Bringing life back to a breathtaking but little-used park
PPS engaged local stakeholders in San Diego to revitalize an isolated waterfront park and help launch an exciting summer festival that capitalizes on the area's energetic spirit and cultural diversity. Despite breathtaking views in close proximity to downtown, the 22-acre Embarcadero Marina Parks sits mostly unused. Hard to reach without a car and virtually hidden behind a wall of high-rise hotels and a convention center, few people took advantage of this opportunity to enjoy the Pacific Ocean right in the heart of town.
A Placemaking workshop led by PPS set the stage for a series of small but valuable improvements intended to evolve the waterfront into a popular destination for local residents, nearby employees and visitors. These ideas were developed in conjunction with the San Diego Port District and area stakeholders who envisioned how this one-time working port could better connect to downtown and flourish as a local gathering place.
Putting these ideas quickly into action, The Port of San Diego recently hosted Bahia del Sol, a summer event that features interactive activities for people young and old. There was live music, salsa dancing, environmental education, drumming sessions, yoga classes and giant board games. Public art was an important part of the event, and this year local artists were invited to customize picnic tables throughout the parks. Bahia del Sol caters to people of all ages and taps into the area’s unique cultural mix.
Keeping the vision going for a top-flight urban district
Granville Island-a mix of a public market, park, art school, community center, theater performance spaces, restaurants and unique shopping linked to downtown Vancouver by regular boat service-has been hailed for 30 years as one of the most successful urban places. Located in False Creek, an inlet connected to the ocean, it was fashioned from an old industrial site in the late 1970s.
PPS recently partnered with the Canada Mortgage and Housing Corporation (CMHC), which operates the 37-acre complex, to guide planning in the coming years to ensure Granville Island’s continuing success. We facilitated meetings between CMHC staff and local stakeholders to evaluate the existing development as part of the planning process for the area. The evaluation showed that although some parts of the island were well used, others could be improved to create new destinations for people coming to the island.

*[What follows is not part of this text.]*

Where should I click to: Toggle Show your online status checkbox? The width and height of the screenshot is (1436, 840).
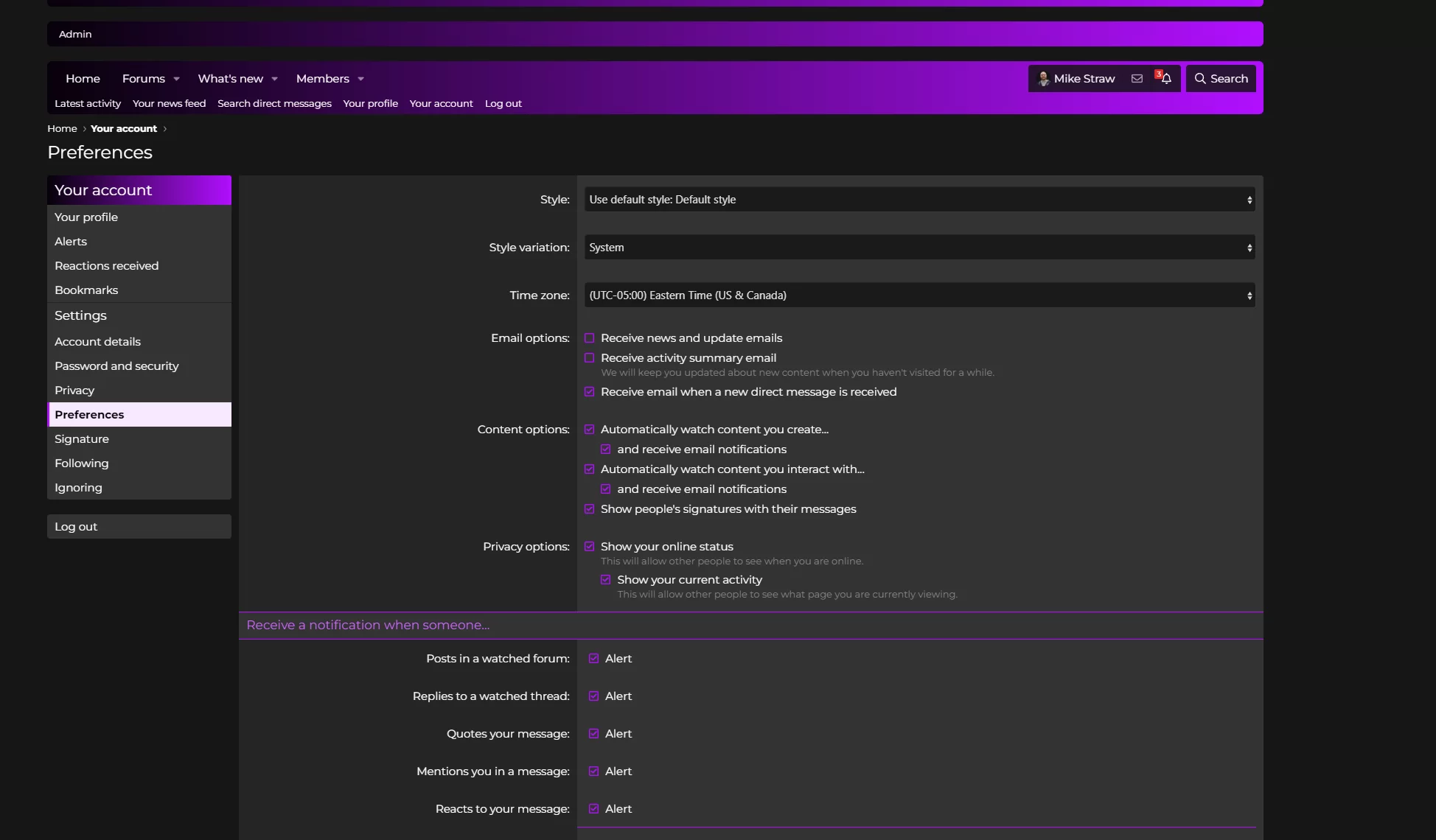click(x=590, y=547)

Making the connections on a new bayside promenade
Miami is fortunate to have direct access to much of its waterfront. The public will soon be able to enjoy this scenic asset even more thanks to a bayfront promenade, much of which is already in place or under construction. But several key links in the Baywalk posed vexing problems for successful completion of the mile-long trail. That’s where PPS came in. The City of Miami invited us to work with the community on a planning effort with two major goals: 1) to explore how best to create a continuous promenade along Biscayne Bay that would permanently connect communities, activities and destinations along the route as well as link up with the Miami River Greenway; and 2) to identify opportunities for filling in missing sections of the promenade.

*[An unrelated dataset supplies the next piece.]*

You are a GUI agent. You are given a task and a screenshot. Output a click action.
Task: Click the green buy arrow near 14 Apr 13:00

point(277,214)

PPS held a community Placemaking workshop that was attended by citizens, public officials, design professionals, members of civic and cultural institutions, business owners and other stakeholders. Participants worked together to create a vision for activities, amenities and programs along the route that will create the excitement found in pedestrian waterfront promenades all over the world.

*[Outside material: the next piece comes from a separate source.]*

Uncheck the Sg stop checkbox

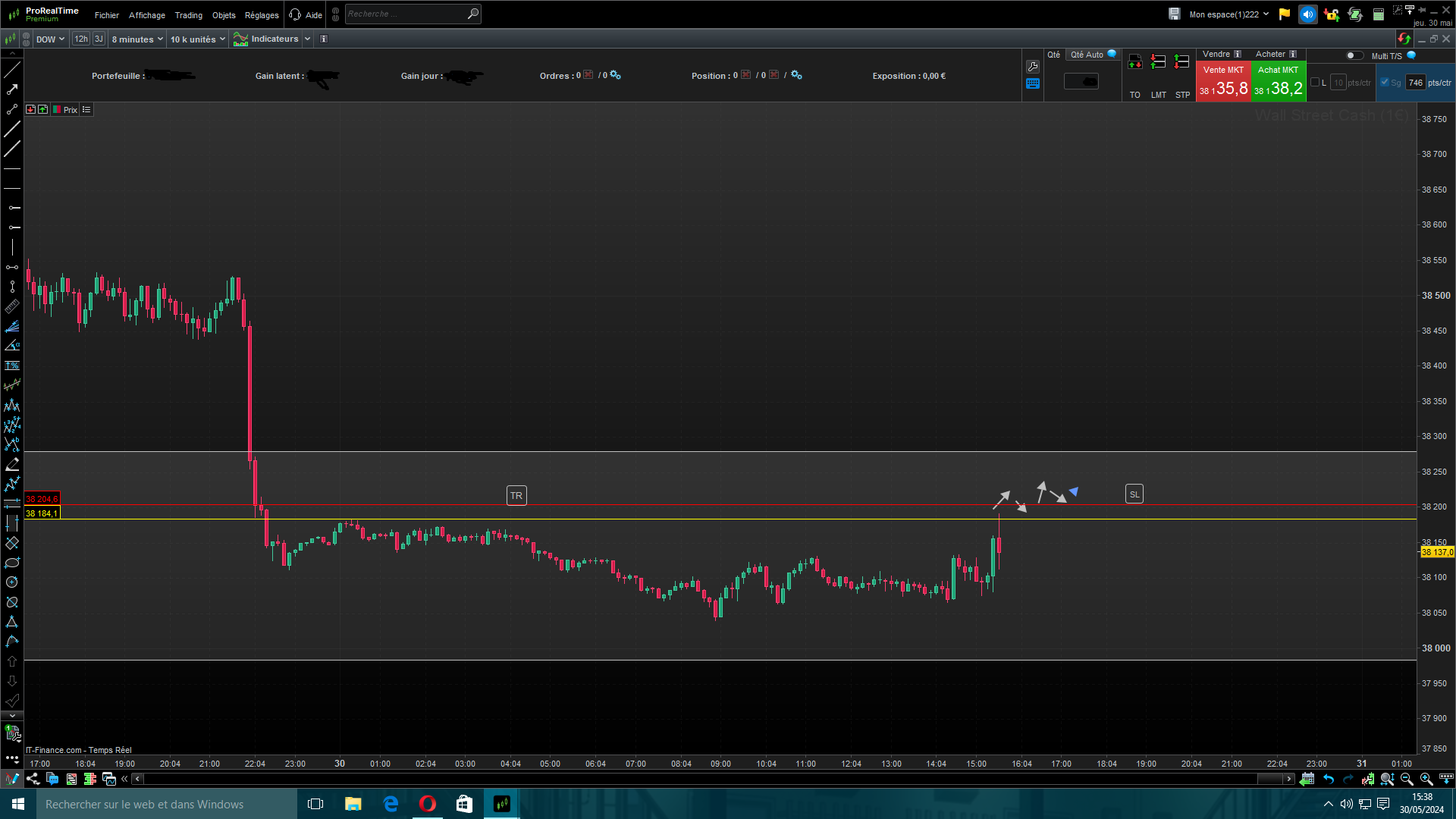(1385, 83)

Drawing upon results from the workshop, PPS developed a series of recommendations; identified opportunities, potential partners and funders for the promenade; and offered detailed recommendations for management programs, short-term and long-term physical improvements, and potential activities and program.
PPS just finished a four-week barnstorming tour of Australia conducting waterfront trainings
During the month of August, PPS staff conducted Placemaking workshops, keynote lectures and presentations throughout Australia that focused on waterfronts and the importance of creating great destinations. We shared best-practice principles and offered advice to both residents and professionals about how to improve their process through more community input.
On the Perth waterfront, PPS conducted a “Power of 10” exercise where attendees listed their five best and worst destinations, and five with the most promise. Attendees were quickly able to assess which spaces were in need of improvement and how to capitalize on those with the most potential.
On Australia’s subtropical Gold Coast south of Brisbane, a string of waterfront cities are booming. With a focus on transportation development, PPS challenged officials to integrate each transit station with its destination rather than simply construct out-of-context facilities.
In Brisbane, a pedestrian mall and a development on the south bank of the Brisbane River are world class examples of how to create great waterfront places. But Brisbane also has the worst traffic of any city in Australia and little vision on how to change it. PPS worked with design leaders on integrating responsible waterfront street design with usable public spaces, as opposed to simply creating additional capacity for cars.